= Covering force =

Military force

A covering force is a military force tasked with operating in conjunction with a larger force, with the role of providing a strong protective outpost line (including operating in advance of the main force), searching for and attacking enemy forces or defending the main force from attack.

The United States Army field manual "FM 3-90.6 Brigade Combat Team" provides the following definition of the role of a covering force:

A covering force is a self-contained force capable of operating independently of the main body, unlike a screening or guard force. A covering force, or portions of it, often becomes decisively engaged with enemy forces. Therefore, the covering force must have sufficient combat power to engage the enemy and accomplish its mission. A covering force develops the situation earlier than a screen or a guard force.

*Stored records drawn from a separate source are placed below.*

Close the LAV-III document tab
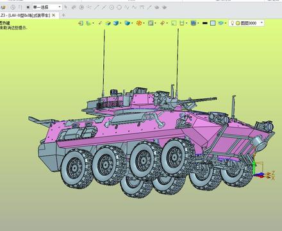Screen dimensions: 282x231 [54, 15]
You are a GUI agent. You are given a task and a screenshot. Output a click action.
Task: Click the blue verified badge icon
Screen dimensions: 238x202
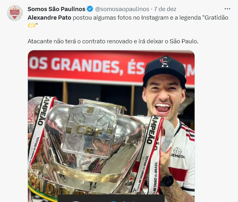click(90, 9)
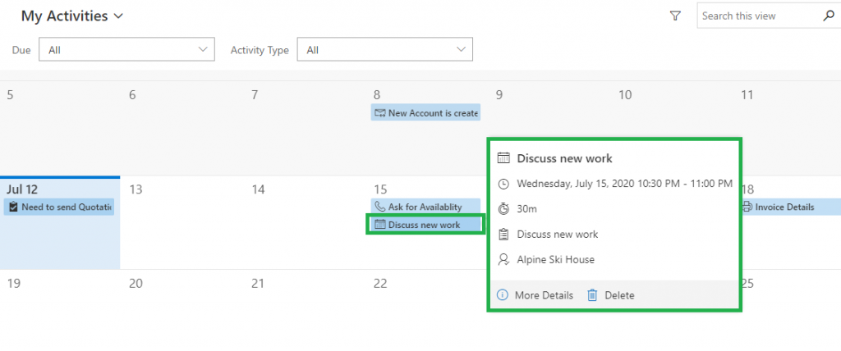Expand the Due filter dropdown
Image resolution: width=841 pixels, height=351 pixels.
(126, 50)

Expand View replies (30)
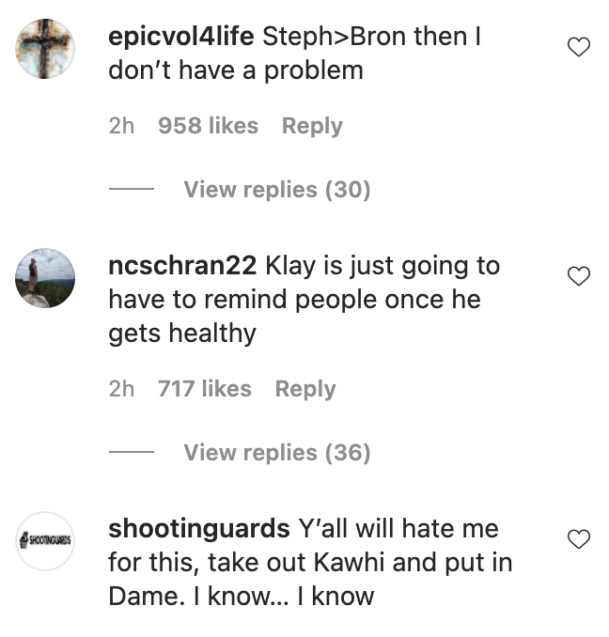(276, 190)
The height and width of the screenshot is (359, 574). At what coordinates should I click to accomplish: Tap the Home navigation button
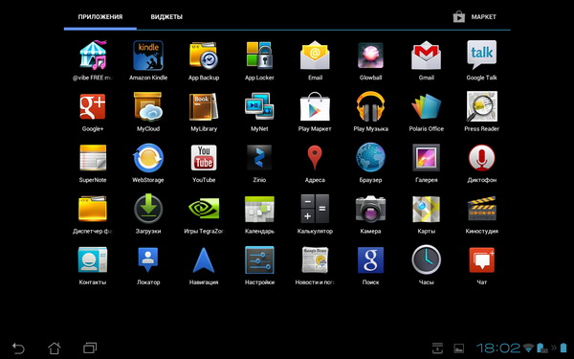click(x=55, y=348)
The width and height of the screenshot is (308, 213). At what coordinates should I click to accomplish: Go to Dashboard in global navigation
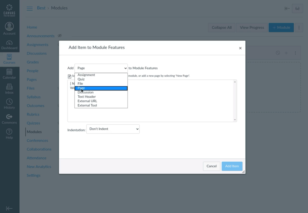[9, 43]
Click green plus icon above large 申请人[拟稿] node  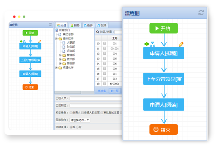147,44
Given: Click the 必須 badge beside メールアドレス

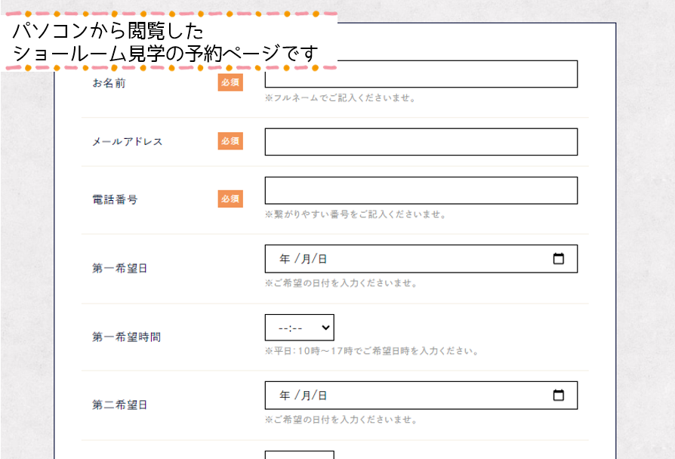Looking at the screenshot, I should pos(230,141).
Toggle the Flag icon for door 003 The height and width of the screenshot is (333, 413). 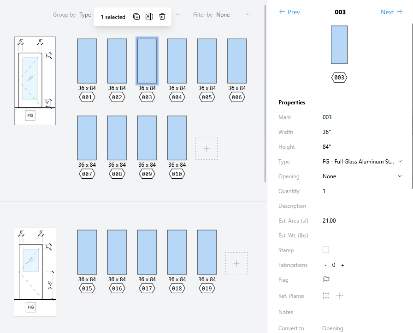pyautogui.click(x=326, y=279)
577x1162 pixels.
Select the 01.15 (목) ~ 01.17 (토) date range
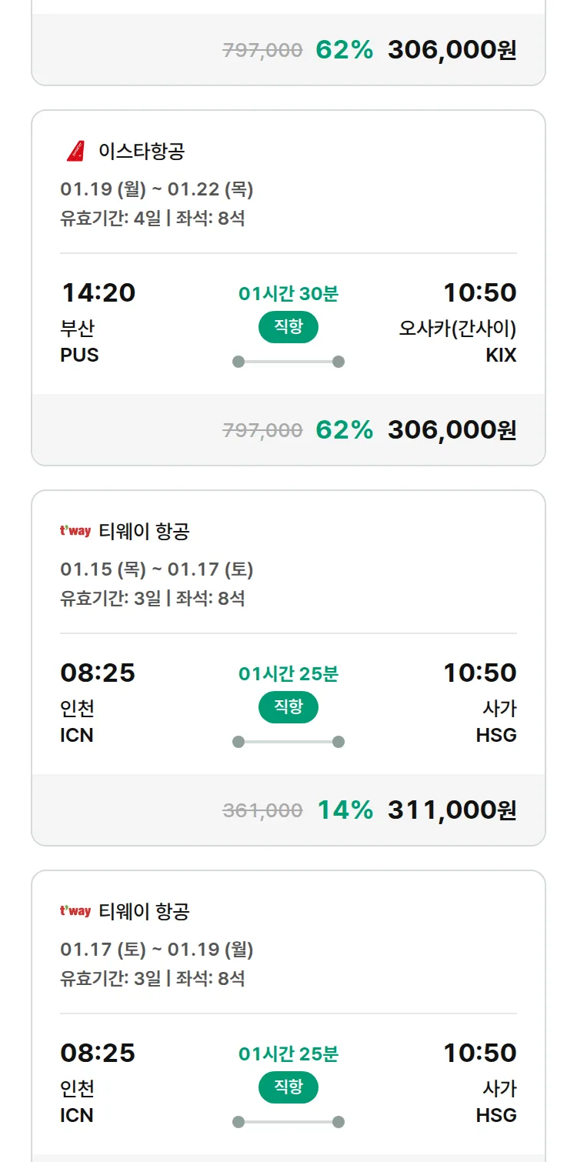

It fights longer and more often and defeats larger enemy forces.

...

A covering force accomplishes all the tasks of screening and guard forces. A covering force for a stationary force performs a defensive mission, while a covering force for a moving force generally conducts offensive actions. A covering force usually operates forward of the main body in the offense or defense, or to the rear for a retrograde operation. Unusual circumstances could dictate a flank covering force, but this is usually a screen or guard mission. An offensive covering force seizes the initiative early for the main body commander enabling him to attack decisively. When the main body commander perceives a significant enemy to one of his flanks, he usually establishes a flank covering force. That force conducts its mission in much the same way as a flank guard performs its mission. The main differences between the two missions are the scope of operations and the distance the covering force operates away from the main body.

During World War II, the main body of the British Home Fleet regularly sortied into the Norwegian Sea and provided a heavy covering force to protect Arctic convoys from attack by German warships stationed in occupied Norway. The Battle of Driniumor River is also an example of a covering force action.